I'm very impressed with IBM's Visual Age for Linux system. It is fast and seems easy to use.

I really like fountain pens. My first was a Platignum which I had at school and then I didn't have one for years until I was given a Parker as a present. It is great to write with, even though it is not one of the super-flashy ones. I didn't know that Platignum invented the retractable ballpoint pen. There are two parkerpen domains registered but no website at them, lots of pen collector websites though.

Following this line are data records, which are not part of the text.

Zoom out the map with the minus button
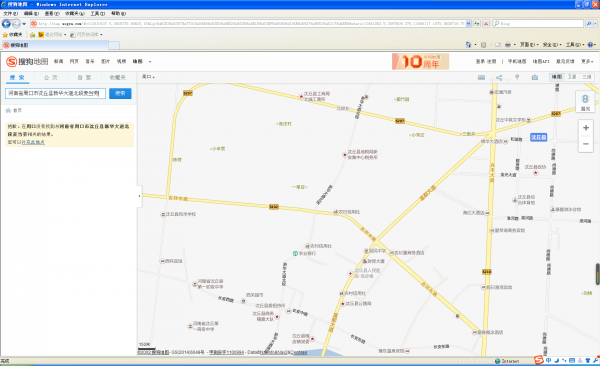Image resolution: width=600 pixels, height=366 pixels. pos(585,144)
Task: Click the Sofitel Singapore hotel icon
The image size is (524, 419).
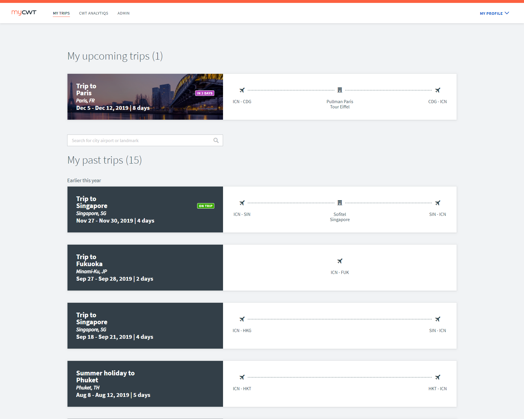Action: coord(340,202)
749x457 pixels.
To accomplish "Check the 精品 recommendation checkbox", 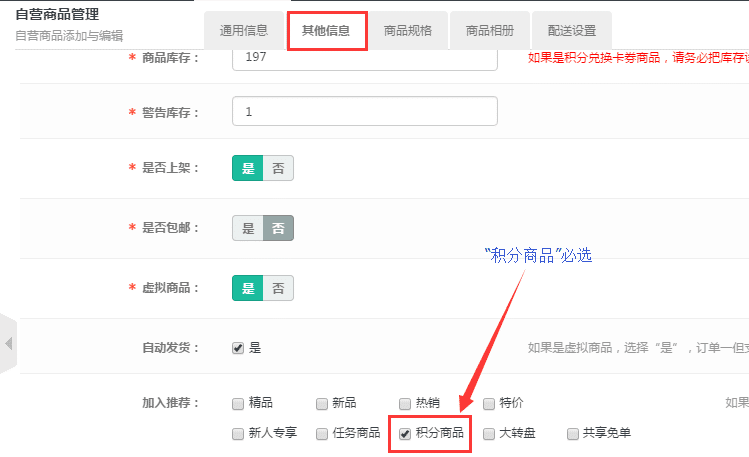I will pos(238,404).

I like these Airtoons. (via Surfdiary)

This really offends me for some reason (from Losers)

Losers dot org is a compendium of awful webpages. Terribly cruel but in many cases well deserved. (I might be in there for all I know yet)

Star Park? One of the better parodies I think.

Enter the Vogon poetry contest?

Emu oil? "Every medicine cabinet should contain a bottle of emu oil" I think not, thank you.

I like this manifesto for lterisers' rights.

Seems to be a sort of weblog here.

Interactive food finder - as a vegetarian a find the idea of interactive food a little daunting...

The Douglas Coupland website - not quite sure what to make of it at all.

The Carpet Rug Institute site has a very 1950s feel to it.

Another great set of pages from Lileks about the nameless women who submitted recipes to a magazine and had their picture printed. (via Cardhouse)

New RISKS Digest.

17 June 1999

Tudor Banana article - at last. (Thanks to Dan Hon's Daily Doozer)

Project Orbikron is very strange indeed - Reality Management services no less. I have yet to work out what it is about.

Nice little article about searching. (via windowseat)

Strange Qt movie of a monkey.

The Banana Slug String Band describe themselves as "lovable" and offer a "fun-filled learning experience". Oh dear. The page has tiresome animations and javascript banners too. I was looking for more on the Tudor banana find when I found this site but no luck so far.

Animated knot tying.

New CRYPTO-GRAM.

Hair Part Theory? They dont seem to mention people with no parting. It all ties in somehow with True Mirror which is a mirror that shows you what you really look like and not a "mirror image". There is more on Hair Part Theory too.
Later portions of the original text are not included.